* _TASK DESCRIPTION_:
Please set down, exactly as written, the line containing "The height and width of the screenshot is (439, 610)." and every line after it through the end of the records.

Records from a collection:

· · · ·

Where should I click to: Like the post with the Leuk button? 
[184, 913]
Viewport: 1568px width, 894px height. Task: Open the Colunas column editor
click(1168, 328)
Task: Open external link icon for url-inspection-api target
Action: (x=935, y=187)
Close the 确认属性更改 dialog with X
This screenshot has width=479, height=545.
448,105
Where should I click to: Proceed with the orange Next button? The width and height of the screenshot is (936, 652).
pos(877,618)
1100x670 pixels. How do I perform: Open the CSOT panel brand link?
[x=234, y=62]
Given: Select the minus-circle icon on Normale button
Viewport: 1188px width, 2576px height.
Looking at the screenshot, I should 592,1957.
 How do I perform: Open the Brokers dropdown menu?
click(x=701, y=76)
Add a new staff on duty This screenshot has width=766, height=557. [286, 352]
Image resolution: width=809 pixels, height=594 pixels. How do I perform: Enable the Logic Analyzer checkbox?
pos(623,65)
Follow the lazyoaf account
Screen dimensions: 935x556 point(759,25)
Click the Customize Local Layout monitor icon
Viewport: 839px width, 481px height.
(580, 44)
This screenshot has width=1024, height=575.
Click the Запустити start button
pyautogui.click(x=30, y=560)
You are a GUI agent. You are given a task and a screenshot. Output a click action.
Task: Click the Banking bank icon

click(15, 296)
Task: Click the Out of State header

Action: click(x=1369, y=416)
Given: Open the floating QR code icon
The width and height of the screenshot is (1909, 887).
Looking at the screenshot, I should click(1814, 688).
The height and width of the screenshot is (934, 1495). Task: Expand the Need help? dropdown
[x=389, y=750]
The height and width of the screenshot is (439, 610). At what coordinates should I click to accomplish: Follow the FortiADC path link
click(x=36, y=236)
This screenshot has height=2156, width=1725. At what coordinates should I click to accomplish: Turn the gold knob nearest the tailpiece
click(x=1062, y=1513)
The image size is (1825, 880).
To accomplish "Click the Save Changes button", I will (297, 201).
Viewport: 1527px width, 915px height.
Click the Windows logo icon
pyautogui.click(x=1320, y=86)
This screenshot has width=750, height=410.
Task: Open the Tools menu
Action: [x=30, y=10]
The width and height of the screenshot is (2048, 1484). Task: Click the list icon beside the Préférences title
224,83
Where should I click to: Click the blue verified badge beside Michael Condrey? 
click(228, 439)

· · · ·

* _TASK ANSWER_:
The height and width of the screenshot is (439, 610). At what coordinates should I click to accomplish: Follow the FortiADC path link
click(x=36, y=236)
This screenshot has height=2156, width=1725. At what coordinates should I click to accomplish: Turn the gold knob nearest the tailpiece
click(x=1062, y=1513)
The image size is (1825, 880).
To accomplish "Click the Save Changes button", I will (297, 201).
Viewport: 1527px width, 915px height.
Click the Windows logo icon
pyautogui.click(x=1320, y=86)
This screenshot has width=750, height=410.
Task: Open the Tools menu
Action: [x=30, y=10]
The width and height of the screenshot is (2048, 1484). Task: Click the list icon beside the Préférences title
224,83
Where should I click to: Click the blue verified badge beside Michael Condrey? 
click(228, 439)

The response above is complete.